19h00 : Tout semble parfaitement préparé. Mam, tête de liste et éducateur spécialisé en banlieue parisienne, arrive tranquillement dans la salle accueillant la «réunion citoyenne». Salle tapissée des œuvres de l’artiste Vincent Malléa prônant la diversité ethnique et culturelle. Jeux du hasard, cela colle parfaitement aux idéaux « de vivre ensemble » chers à Mam. Assisté par un acolyte, rencontré lors des événements de Cachan en 2006, il coordonne l’arrivée de ses sympathisants. Mam reste cramponné à son téléphone, il s’impatiente. les convives se font attendre, le planning prend du retard …
19H26 : Des élus de la mairie se manifestent pour signifier au leader d’Emergence que la salle est réservée. Le déménagement sera rapide car, à cette heure, il n’y a pas plus de deux sympathisants à l’horizon. La réunion semble avortée.
19h30 : Le petit comité atterrit dans une salle aux antipodes de la précédente. Au centre de cette pièce chargée en moulures dorées veille, au plafond, la devise de la Ville de Paris : « Fluctuat Nec Mergitur » [ Il est battu par les flots, mais ne sombre pas ]. Signe du destin ? Peut-être, mais les sympathisants arrivent toujours au compte-goutte… Le candidat prend les choses en main pour rassurer les personnes présentes et annonce : « Problèmes sur le Rer D et B. Les gens ne vont pas tarder à arriver ! ». L’ambiance pesante retombe. Discussions de groupes. Rires par ci, exclamations par là, quelques expressions joviales commencent à émerger. La soirée prend un nouveau tour.

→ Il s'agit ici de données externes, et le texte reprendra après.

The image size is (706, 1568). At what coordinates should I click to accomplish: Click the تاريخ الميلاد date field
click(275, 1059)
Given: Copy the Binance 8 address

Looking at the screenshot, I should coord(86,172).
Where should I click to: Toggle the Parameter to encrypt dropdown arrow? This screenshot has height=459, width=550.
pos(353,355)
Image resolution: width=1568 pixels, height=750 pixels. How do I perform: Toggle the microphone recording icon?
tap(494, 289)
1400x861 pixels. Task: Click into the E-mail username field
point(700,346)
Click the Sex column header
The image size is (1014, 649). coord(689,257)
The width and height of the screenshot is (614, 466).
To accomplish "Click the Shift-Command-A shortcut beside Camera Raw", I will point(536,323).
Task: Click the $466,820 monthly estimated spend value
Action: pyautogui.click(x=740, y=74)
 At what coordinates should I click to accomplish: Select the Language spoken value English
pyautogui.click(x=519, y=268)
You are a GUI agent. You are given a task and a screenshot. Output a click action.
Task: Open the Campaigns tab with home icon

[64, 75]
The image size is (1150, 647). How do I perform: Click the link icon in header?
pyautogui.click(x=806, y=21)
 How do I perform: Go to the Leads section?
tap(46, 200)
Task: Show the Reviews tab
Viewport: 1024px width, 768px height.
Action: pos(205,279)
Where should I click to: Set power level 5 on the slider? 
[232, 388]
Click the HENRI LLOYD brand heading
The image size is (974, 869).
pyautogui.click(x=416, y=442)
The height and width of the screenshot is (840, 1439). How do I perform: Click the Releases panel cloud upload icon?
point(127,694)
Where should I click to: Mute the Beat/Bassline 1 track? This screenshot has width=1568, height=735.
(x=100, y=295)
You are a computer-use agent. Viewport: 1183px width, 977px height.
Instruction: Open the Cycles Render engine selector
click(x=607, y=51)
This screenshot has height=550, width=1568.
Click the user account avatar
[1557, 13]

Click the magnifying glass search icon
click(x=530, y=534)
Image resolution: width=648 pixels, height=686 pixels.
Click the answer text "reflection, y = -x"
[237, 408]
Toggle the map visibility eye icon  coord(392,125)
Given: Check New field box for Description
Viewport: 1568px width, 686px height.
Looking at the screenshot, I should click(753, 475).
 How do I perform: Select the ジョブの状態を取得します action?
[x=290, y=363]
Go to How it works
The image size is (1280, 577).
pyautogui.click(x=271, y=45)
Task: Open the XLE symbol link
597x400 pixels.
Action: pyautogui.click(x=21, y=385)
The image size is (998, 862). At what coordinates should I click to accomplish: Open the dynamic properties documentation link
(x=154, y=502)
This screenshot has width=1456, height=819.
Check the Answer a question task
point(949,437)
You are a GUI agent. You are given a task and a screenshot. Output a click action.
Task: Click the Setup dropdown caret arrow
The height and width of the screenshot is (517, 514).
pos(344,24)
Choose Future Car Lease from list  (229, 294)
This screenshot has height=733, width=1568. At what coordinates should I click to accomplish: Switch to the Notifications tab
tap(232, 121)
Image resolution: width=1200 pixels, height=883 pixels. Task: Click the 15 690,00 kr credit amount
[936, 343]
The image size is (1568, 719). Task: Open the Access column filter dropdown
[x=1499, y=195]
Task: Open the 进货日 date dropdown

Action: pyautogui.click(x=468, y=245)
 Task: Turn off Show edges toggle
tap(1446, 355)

19h43 : Un soutien inattendu fait son apparition. Ce n’est autre que le Maire d’arrondissement, Jacques Boultaut. Il s’embarque aussitôt dans un discours de bienvenue : « Bon courage pour cette réunion de travail, je suis heureux que vous soyez là ! C'est un réel plaisir de recevoir, dans la salle des mariages, des personnes qui discutent et qui construisent».
20h05 : Le groupe de retardataires arrive. La séance peut enfin commencer. Mam s’installe à l’extrémité de la table ronde puis présente le projet Emergence : « Notre but est de profiter des prochaines échéances politiques pour bousculer les consciences, pour dire qu’on existe ! Nous, franciliens de la société civile, nous voulons participer à la construction de notre région ! ».
20h28 : Après un long exposé, le débat est lancé. Une voix en fond de cour note une incohérence : « Vous dites que vous ne faites pas de politique mais vous participez quand même aux régionales ! ». Mam reprend son l’argumentaire bien rodé et lance : « Nous ne sommes pas encartés car nous ne nous reconnaissons ni à droite, ni à gauche…». La demoiselle le coupe, insiste et pose la question en d’autres termes : « Les régionales, c’est bien de la politique, non ? ». Ager, 23 ans, conseillère municipale à Vitry, monte au créneau : « Nous sommes là pour fédérer, nous connaissons le terrain et voulons faire du bruit ! ».
Maintenant plus de place pour la réserve ! Les langues se délient tour à tour pour annoncer une soirée riche en réflexion.